-- Exercise requirements --
Rewrite the part of the listing starting at the line that contains "coordinates (74, 66)." and ending at the line that contains "The width and height of the screenshot is (840, 550)." as a Markdown table with the columns Row and Line. Give each line its own numbered row and leave out blank lines.

Items from a data source
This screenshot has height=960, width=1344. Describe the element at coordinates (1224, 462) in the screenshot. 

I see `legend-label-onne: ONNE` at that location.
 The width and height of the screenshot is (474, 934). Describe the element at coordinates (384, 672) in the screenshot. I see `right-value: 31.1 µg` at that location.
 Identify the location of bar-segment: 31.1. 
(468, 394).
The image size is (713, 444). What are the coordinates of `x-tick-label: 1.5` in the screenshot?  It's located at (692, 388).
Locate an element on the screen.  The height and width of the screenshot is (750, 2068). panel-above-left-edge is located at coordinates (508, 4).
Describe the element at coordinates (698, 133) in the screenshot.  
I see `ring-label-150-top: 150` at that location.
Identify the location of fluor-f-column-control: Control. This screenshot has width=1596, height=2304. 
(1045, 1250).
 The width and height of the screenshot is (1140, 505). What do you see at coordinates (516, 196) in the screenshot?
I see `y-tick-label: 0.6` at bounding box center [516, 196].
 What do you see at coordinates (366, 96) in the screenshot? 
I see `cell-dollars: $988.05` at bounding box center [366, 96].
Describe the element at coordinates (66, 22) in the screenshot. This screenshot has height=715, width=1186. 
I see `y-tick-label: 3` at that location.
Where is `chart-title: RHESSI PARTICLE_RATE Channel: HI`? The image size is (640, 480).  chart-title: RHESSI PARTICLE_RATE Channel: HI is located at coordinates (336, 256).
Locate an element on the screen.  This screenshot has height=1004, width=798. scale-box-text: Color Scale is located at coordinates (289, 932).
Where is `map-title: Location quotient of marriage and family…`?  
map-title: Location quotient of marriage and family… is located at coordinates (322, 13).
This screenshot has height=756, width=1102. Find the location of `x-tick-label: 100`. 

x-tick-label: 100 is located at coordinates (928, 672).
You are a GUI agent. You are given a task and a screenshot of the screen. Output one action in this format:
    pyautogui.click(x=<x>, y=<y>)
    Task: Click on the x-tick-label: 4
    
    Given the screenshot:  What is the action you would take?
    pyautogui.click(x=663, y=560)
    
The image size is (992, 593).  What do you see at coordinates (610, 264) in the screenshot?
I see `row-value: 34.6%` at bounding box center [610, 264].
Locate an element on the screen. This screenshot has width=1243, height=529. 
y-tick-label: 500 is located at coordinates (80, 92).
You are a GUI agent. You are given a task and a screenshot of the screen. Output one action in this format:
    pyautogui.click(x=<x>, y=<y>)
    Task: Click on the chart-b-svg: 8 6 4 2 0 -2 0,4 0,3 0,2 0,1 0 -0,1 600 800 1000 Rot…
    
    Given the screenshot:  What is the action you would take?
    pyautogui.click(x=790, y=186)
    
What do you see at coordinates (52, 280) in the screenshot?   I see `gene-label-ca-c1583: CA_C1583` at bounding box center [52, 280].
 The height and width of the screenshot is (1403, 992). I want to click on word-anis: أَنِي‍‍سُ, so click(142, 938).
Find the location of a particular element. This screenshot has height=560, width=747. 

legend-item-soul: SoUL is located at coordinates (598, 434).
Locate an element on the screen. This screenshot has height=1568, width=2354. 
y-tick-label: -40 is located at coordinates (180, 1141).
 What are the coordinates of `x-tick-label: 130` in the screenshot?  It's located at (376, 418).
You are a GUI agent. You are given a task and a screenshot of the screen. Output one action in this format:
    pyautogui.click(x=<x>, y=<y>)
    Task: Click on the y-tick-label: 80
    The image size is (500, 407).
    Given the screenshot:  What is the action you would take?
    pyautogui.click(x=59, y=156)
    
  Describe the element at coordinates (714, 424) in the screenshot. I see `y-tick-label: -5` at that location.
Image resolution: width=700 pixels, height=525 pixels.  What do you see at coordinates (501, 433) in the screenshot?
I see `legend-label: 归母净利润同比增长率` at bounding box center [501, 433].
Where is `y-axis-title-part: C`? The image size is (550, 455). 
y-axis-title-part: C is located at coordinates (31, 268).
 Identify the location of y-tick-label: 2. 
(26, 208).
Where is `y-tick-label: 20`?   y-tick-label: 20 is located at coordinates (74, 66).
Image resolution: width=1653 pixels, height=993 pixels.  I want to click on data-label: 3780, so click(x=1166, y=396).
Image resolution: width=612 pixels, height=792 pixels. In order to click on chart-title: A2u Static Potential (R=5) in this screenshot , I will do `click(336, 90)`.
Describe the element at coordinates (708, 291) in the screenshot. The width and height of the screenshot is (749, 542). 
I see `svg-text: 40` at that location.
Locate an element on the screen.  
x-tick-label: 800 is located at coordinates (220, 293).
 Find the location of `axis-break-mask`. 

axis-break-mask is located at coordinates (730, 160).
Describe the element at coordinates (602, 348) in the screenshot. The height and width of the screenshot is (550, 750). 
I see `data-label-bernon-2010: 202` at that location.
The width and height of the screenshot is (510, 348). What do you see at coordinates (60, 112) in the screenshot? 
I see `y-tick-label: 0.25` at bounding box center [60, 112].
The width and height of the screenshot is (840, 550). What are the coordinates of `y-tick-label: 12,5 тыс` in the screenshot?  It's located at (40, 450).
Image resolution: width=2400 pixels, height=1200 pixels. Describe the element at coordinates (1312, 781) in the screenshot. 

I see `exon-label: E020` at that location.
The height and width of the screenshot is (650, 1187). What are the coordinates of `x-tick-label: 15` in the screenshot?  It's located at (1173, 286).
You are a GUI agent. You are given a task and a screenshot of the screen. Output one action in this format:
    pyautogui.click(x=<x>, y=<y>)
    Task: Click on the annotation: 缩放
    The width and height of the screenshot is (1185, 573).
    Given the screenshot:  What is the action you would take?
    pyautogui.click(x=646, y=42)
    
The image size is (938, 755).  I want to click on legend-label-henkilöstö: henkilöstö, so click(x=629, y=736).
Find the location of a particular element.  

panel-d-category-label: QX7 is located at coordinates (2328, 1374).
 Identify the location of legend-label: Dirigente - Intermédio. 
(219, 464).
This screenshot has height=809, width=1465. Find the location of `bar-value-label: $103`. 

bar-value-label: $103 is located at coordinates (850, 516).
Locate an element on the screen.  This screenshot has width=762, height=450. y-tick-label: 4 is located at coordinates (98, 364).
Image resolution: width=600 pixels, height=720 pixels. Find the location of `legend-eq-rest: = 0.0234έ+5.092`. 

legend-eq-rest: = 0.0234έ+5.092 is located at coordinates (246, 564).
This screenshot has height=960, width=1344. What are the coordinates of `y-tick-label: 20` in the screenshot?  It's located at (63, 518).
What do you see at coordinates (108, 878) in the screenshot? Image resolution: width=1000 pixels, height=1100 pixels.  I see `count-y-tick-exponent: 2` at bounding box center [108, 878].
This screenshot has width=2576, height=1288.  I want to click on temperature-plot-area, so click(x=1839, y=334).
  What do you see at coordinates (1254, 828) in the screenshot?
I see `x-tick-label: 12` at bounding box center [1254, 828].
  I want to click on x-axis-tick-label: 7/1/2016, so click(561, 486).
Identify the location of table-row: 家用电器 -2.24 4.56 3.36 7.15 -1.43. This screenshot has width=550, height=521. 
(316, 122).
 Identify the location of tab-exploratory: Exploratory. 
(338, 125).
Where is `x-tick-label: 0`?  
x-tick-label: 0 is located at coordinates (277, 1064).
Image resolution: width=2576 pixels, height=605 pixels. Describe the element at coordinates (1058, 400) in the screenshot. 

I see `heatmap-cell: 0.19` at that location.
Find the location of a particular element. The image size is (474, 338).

-- Your response --
| Row | Line |
|---|---|
| 1 | Where is `y-tick-label: 20`?   y-tick-label: 20 is located at coordinates (74, 66). |
| 2 | Image resolution: width=1653 pixels, height=993 pixels.  I want to click on data-label: 3780, so click(x=1166, y=396). |
| 3 | Image resolution: width=612 pixels, height=792 pixels. In order to click on chart-title: A2u Static Potential (R=5) in this screenshot , I will do `click(336, 90)`. |
| 4 | Describe the element at coordinates (708, 291) in the screenshot. The width and height of the screenshot is (749, 542).  |
| 5 | I see `svg-text: 40` at that location. |
| 6 | Locate an element on the screen.   |
| 7 | x-tick-label: 800 is located at coordinates (220, 293). |
| 8 |  Find the location of `axis-break-mask`.  |
| 9 | axis-break-mask is located at coordinates (730, 160). |
| 10 | Describe the element at coordinates (602, 348) in the screenshot. The height and width of the screenshot is (550, 750).  |
| 11 | I see `data-label-bernon-2010: 202` at that location. |
| 12 | The width and height of the screenshot is (510, 348). What do you see at coordinates (60, 112) in the screenshot?  |
| 13 | I see `y-tick-label: 0.25` at bounding box center [60, 112]. |
| 14 | The width and height of the screenshot is (840, 550). What are the coordinates of `y-tick-label: 12,5 тыс` in the screenshot?  It's located at (40, 450). |